If you’ve gotten into drone racing, whether you fly for hobby or not, the FAA confirmed to me today that if you fly FPV – first person view – you will be required to get a drone pilot’s license and comply with the new Part 107. Below is my question and the FAA’s response:
Q: Could you confirm whether hobby FPV flyers will have to get a Part 107 remote pilot certificate after August 29 when the new drone rules go into effect?
A: Under the FAA’s current interpretation of the Special Rule for Model Aircraft, modelers who want to fly their drones using first-person-view systems must operate under Part 107, which requires a Remote Pilot Certificate. The operator also would need to comply with any other applicable Part 107 requirement.
The FAA’s response indicates that it may review this requirement in the future, but starting Monday Part 107 is the law applicable to FPV flyers. According to the FAA: “The FAA solicited comments to its interpretation of the Special Rule for Model Aircraft and received over 33,000 comments, including comments on the use of FPV. The FAA is considering the issues raised by those comments and plans to issue a final interpretation of the Special Rule for Model Aircraft that reflects its consideration of the comments.”
This article was written by John Goglia, probably the most experienced reporter covering drones. As you can imagine it has generated quite a thread. So John added some clarity:
Part 107 applies to hobbyists who do not meet each and every requirement of Part 101, which includes FPV flyers, those who fly or hobby or recreation but are not flying under a CBO and anyone who doesn’t follow the letter of 101.
As best as I can figure, by making people flying FPV fly under Part 107, the FAA is able to ensure (insist? request?) that there also be a sighted observer.
But here’s the thing. Right now as I write, on August 24 2016, Part 107 does not yet exist.
Yet the FAA allowed drone racing on Governors Island in New York. Not only were admissions charged and cash prizes awarded to the winners – which has to satisfy any and all known definitions of a commercial undertaking, the event was streamed on ESPN3. And most of the stream was the FPV feed.
I don’t know it for a fact, but I am willing to bet my lunch money that none of the racers held a manned pilots license. I am also willing to bet that the event organizers did not have a 333, or a COA allowing unlicensed pilots to fly FPV. What we all do know for a fact is that the FAA did not shut them down – even though the event was announced in April – 4 full months before the event and long before the announcement of Part 107.
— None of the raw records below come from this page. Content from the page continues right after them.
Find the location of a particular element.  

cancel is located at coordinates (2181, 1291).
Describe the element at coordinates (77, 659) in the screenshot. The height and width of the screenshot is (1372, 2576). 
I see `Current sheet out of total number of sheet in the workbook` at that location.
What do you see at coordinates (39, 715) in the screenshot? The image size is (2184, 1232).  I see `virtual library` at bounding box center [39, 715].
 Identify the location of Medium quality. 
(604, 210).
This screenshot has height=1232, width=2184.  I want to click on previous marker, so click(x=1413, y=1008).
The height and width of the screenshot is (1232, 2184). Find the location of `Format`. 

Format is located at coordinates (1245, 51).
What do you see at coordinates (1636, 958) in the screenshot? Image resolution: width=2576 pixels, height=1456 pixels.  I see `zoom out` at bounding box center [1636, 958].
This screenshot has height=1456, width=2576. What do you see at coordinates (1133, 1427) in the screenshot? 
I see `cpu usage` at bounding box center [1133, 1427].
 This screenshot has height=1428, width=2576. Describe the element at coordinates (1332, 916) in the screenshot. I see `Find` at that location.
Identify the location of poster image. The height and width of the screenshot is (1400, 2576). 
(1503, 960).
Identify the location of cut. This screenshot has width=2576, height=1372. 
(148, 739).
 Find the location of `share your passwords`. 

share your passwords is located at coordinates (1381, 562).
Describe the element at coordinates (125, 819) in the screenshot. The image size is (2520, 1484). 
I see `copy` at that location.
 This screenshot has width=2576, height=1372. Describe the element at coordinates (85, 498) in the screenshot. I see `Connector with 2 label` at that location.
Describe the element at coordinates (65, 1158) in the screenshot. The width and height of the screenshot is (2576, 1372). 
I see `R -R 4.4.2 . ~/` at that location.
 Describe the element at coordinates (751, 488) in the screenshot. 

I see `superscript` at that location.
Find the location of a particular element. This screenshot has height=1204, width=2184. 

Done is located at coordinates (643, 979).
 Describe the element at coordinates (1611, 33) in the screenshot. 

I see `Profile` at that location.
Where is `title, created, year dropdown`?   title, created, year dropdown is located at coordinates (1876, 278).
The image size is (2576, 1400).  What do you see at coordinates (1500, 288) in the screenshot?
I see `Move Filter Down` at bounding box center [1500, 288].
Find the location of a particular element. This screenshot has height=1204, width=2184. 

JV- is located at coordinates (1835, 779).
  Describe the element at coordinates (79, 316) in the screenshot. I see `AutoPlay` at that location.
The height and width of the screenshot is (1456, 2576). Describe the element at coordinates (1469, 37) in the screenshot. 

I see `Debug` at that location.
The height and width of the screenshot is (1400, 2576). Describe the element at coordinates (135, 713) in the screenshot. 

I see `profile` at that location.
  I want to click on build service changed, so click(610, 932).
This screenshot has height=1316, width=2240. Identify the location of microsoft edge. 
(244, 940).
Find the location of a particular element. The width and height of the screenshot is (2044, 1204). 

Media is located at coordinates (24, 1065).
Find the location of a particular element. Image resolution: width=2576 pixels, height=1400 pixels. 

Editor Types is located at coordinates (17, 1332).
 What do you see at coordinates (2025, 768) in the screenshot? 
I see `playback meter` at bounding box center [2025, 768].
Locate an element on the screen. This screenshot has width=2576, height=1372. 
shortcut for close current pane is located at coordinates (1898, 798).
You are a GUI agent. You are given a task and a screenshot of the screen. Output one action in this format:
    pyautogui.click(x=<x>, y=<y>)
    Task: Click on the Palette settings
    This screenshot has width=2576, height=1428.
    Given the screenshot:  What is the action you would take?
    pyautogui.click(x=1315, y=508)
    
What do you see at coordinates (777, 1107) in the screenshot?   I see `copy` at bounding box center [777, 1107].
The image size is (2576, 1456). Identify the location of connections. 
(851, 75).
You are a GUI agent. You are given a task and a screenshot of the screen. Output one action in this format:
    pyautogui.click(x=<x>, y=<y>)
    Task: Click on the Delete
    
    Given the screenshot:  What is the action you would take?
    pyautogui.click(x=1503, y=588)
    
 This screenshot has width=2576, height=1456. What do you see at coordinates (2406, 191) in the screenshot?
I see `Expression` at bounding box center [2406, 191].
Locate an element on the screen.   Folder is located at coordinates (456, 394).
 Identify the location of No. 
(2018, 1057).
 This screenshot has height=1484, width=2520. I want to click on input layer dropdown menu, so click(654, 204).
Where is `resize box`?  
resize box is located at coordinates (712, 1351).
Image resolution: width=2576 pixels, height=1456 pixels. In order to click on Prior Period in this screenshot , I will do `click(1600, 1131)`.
An interesting comment popped up on the thread to the Forbes article:
John- I have met personally with the FAA chief counsel’s office and discussed this issue at great length. While I appreciate you writing this article, I think it is misleading due to the omission of a key fact: FPV flying has never been allowed under the hobbyist exemption. So all the FPV pilots/racers flying for the past year should have required 333 exemptions. So nothing is changing on Monday. The FAA has chosen not to take enforcement action against the FPV racing community to date, but it is entirely at their discretion. And anyone who has dealt with the FAA knows that lack of enforcement by the FAA does not imply they approve an activity or prevent them from later taking action, even if they have been clearly aware of an activity. Outdoor FPV racing to date has gone on only because of the grace of the FAA, and it will continue to do so after Monday.